Time to recover customer acquisition cost from gross profit. Under 12 months is healthy; enterprise can tolerate longer payback.

MRR Movement Components

Understanding how your MRR changes month-over-month.

=
Starting MRR
Previous month's ending MRR
+
New MRR
Revenue from new customers
+
Expansion MRR
Upgrades, add-ons from existing customers
-
Contraction MRR
Downgrades from existing customers
-
Churned MRR
Revenue lost from cancellations
=
Ending MRR
This month's total MRR

Example: Calculating MRR, Churn, and LTV for a $500K ARR Company

A B2B SaaS company at $500K ARR with 100 customers. Here's how the core metrics break down:

MetricValueHow Calculated
MRR$41,667$500K ARR / 12
New MRR$5,00012 new customers × $417 ARPU
Expansion MRR$2,000Upgrades from existing
Churned MRR$1,6674 cancellations × $417
Net New MRR$5,333$5K + $2K - $1.67K
Monthly churn4%$1,667 / $41,667
Customer LTV$10,417$417 ARPU / 4% churn

At 4% monthly churn, this company loses 39% of customers annually. Reducing churn to 2.5% would increase LTV from $10,417 to $16,667 — a 60% improvement — without acquiring a single new customer. Use our customer LTV calculator to model the impact of churn reduction on lifetime value.

Who This Calculator Is For

SaaS Founders Tracking Subscription Metrics

Calculate your MRR waterfall, churn rate, and LTV:CAC ratio in one place to understand whether growth is efficient or fragile.

Finance Teams Preparing Investor Reports

Generate board-ready SaaS metrics with the exact calculations investors expect — NRR, quick ratio, and CAC payback — without spreadsheet errors.

○ ○ ○ ○

> _LIST OF TASKS_:
1 > In the SaaS metrics text, what percentage of customers does the example company lose annually at 4% monthly churn?
2 > Reproduce the SaaS metrics text verbatim from "MetricValueHow Calculated" to "on lifetime value.".

(Records excerpted from a collection)
○ ○ ○ ○

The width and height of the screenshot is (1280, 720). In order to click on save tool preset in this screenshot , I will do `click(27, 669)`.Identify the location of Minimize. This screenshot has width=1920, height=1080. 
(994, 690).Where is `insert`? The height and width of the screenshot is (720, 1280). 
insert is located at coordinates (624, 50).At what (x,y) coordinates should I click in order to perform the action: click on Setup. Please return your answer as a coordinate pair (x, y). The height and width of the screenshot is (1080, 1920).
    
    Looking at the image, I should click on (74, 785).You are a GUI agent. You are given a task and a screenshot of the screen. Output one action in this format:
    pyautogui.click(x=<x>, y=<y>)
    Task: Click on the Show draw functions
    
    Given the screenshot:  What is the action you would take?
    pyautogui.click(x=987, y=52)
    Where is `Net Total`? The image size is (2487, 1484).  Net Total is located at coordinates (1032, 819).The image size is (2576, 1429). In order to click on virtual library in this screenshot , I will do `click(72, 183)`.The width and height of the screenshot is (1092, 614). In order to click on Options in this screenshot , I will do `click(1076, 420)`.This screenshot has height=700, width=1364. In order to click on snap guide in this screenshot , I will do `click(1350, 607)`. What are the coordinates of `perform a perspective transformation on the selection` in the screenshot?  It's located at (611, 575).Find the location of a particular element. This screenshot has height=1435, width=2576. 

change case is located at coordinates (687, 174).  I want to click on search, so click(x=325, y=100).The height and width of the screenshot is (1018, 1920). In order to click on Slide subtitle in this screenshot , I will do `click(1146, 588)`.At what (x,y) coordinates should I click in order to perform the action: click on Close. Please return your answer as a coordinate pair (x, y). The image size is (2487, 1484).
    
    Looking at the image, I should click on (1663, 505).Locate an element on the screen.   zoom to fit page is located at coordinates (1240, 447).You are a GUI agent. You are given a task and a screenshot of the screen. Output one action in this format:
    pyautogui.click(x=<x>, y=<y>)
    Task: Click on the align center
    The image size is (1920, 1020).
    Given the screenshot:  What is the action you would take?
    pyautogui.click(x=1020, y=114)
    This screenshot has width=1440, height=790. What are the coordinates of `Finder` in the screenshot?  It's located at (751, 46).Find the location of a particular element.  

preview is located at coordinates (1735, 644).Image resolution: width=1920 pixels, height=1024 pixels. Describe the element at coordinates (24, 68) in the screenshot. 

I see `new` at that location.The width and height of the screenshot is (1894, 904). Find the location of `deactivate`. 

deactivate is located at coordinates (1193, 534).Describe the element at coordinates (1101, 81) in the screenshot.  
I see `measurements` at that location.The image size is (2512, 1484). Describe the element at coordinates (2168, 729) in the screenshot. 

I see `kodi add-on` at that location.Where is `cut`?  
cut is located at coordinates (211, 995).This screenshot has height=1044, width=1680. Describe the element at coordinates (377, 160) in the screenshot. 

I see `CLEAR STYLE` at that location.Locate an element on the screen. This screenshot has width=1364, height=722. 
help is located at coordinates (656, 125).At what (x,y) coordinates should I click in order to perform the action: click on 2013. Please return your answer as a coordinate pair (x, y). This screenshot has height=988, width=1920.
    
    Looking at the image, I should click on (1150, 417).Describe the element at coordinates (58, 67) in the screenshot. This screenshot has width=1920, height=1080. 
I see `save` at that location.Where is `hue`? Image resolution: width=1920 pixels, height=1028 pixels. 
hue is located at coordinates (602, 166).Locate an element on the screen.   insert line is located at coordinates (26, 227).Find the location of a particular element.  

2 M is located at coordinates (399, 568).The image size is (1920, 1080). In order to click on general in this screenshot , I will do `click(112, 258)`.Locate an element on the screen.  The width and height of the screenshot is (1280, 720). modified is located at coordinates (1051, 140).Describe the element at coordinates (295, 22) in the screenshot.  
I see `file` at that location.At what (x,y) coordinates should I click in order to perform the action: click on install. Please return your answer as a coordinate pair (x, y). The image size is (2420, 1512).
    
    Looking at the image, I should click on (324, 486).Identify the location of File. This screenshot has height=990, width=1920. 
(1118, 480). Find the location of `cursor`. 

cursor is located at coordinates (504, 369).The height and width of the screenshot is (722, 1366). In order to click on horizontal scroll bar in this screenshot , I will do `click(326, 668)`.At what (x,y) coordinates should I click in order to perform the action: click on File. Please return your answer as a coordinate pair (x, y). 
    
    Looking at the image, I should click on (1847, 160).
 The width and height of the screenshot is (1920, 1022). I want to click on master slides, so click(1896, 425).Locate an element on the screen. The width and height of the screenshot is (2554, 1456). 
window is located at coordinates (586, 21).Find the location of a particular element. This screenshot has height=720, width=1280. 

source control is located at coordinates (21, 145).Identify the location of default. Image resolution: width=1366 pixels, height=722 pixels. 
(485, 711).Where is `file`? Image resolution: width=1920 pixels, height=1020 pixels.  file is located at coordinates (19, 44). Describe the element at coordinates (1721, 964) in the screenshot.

○ ○ ○ ○

> _EXPECTED OUTPUTS_:
1 > 39%

2 >
MetricValueHow Calculated
MRR$41,667$500K ARR / 12
New MRR$5,00012 new customers × $417 ARPU
Expansion MRR$2,000Upgrades from existing
Churned MRR$1,6674 cancellations × $417
Net New MRR$5,333$5K + $2K - $1.67K
Monthly churn4%$1,667 / $41,667
Customer LTV$10,417$417 ARPU / 4% churn

At 4% monthly churn, this company loses 39% of customers annually. Reducing churn to 2.5% would increase LTV from $10,417 to $16,667 — a 60% improvement — without acquiring a single new customer. Use our customer LTV calculator to model the impact of churn reduction on lifetime value.